A Peer-to-Peer Introduction to the University Library
This low-stakes, in-class assignment is designed to help first-year seminar students learn about important library resources and present their findings to their fellow students. In teams, students complete a series of authentic research tasks (called challenges) such as selecting and citing images from our digital collection and using our discovery tool to find books on the library shelves. Each team is also assigned a unique challenge to learn more about the library. Students spend the last twenty-five minutes of class designing a quick presentation in Canva and using it to teach each other about what they learned through their unique challenges.
Students will identify uses for library technologies and resources in order to teach their classmates. Students will examine metadata from an image found via the UNLV digital collections in order to write an accurate image citation.

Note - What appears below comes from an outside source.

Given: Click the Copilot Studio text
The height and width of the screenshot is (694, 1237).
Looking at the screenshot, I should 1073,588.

Students will design a slide in Canva that showcases library resources and technologies.
Information Literacy concepts:
Individual or Group:
We used this lesson plan to provide library instruction for a first-year seminar for liberal arts students. The course was loosely themed around the idea of “a domain of one’s own,” i.e., equipping students to become thoughtful creators of digital content. The session was not tied to a particular research assignment, but the course instructor thought it was important to provide students with a general introduction to the library. The course instructor gave Mark few parameters for developing the lesson, instead asking Mark “to just tell them about the library.” Mark decided to collaborate with Brittany and Chelsea to transform the generic “welcome to the library” session that the instructor had asked for into something more vibrant.

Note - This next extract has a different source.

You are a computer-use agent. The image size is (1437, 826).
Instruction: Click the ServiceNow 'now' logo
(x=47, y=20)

Although the goal of this lesson plan is to provide a casual, low-stakes learning experience for the students, the constraints of time and logistics require the instructors to undertake careful planning in advance. The clearer you can make your directions for each challenge, the more time students can devote to discovering library resources and sharing what they learned. You will probably want a second instructor to help students with logistical questions. If you cannot get an additional librarian colleague, an experienced student worker or even the course instructor could fill this role, but make sure that they understand the plan in advance. Try to avoid extending the lesson plan by shifting the presentation to an additional class session, as it will likely cause students to overthink what is meant to be a low-stakes and engaging activity.